NSA, Did You Get That?
Conversations in our home are actually not worth spying on. More's the pity. But this was heard tonight:
Child: "I'm done with my definitions".
Me: "Did you look them up or did you guess?"
Child: (with tone of disdain) "I know what they mean".
Me: "Try me".
Child: "Forewarn. A warning before the warning".
Me: "Try again. And this time, look them up".
Child: "Mom!!!! I know what they MEAN!"
Moi: "And I graduated with a Bachelor of Arts in English from (university name to be withheld in order to preserve my secret identity) and I suggest you not try to argue with me about the correct meaning of words".
Child stomps off to dining room table, Webster's grudgingly thrust under her arm. (3 cookbooks fall to the floor in the process. She does not pick them up).

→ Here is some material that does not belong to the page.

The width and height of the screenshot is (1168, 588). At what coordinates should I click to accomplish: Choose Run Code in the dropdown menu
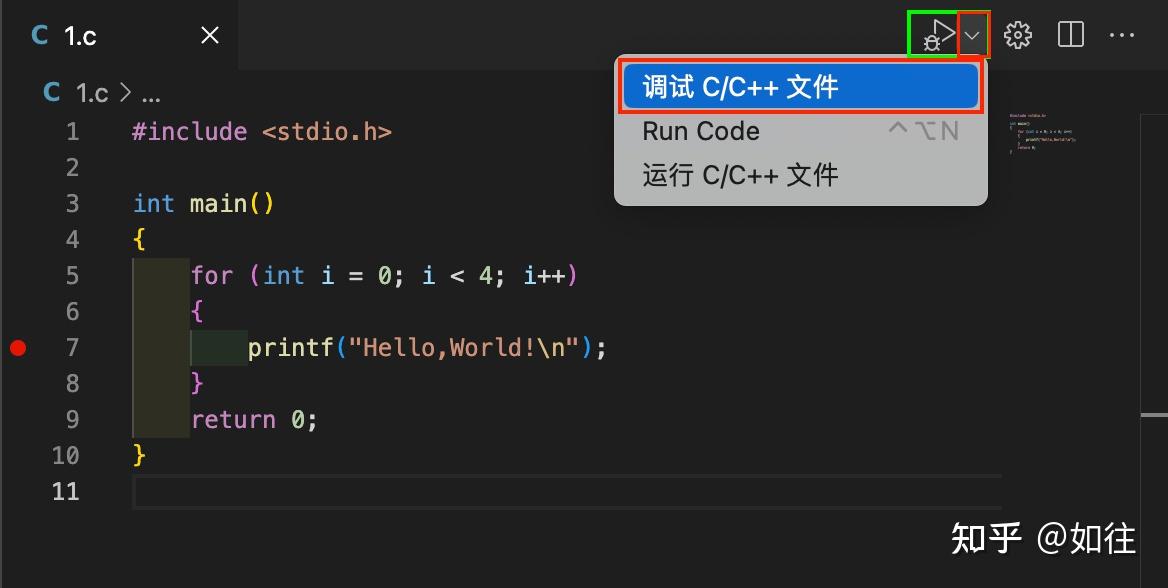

Spouse (entering stage left and offering a high five) "And you thought you'd never be able to use that degree".
4 Comments:
lol to funny.- Grish
Ha!
I've found that using an English degree is easy.

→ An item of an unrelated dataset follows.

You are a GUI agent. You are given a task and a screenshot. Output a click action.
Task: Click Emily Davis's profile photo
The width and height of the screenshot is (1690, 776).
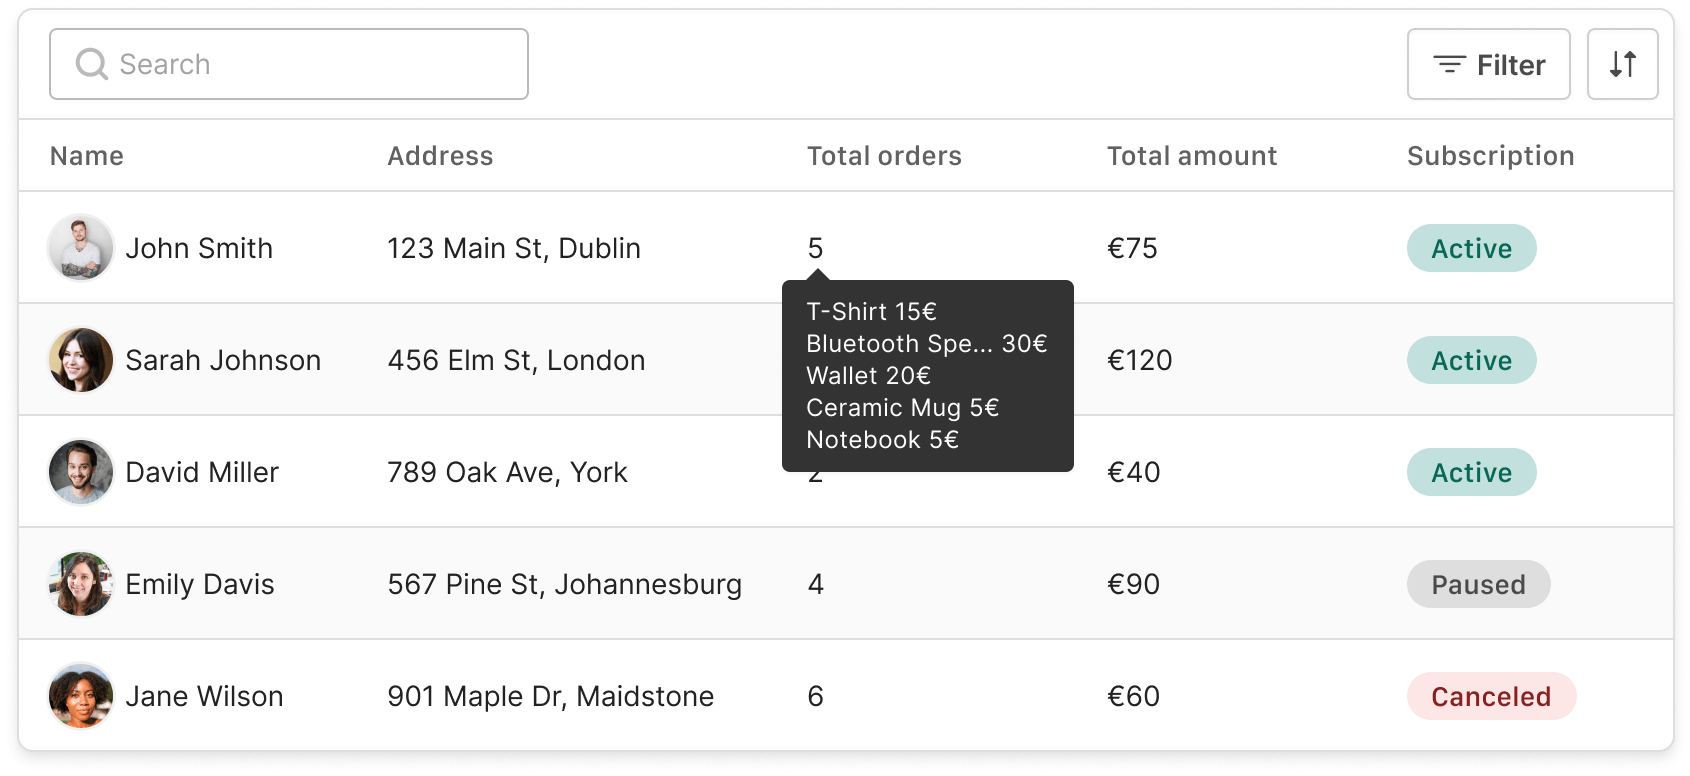point(81,584)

Using it to earn a living is another matter entirely.
I've used my English degree to acquire increasingly lower paying jobs with enough flexibility that if I have to spend a week in the hospital with Firecracker, I can do so. Yea English degree. But I can answer most of the brown cards in Trivial Pursuit.
My daughter is using her English degree in Big Sky, Montana, where she speaks English while serving diners in a restaurant, and on the slopes while speaking to other English-speaking snowboarders.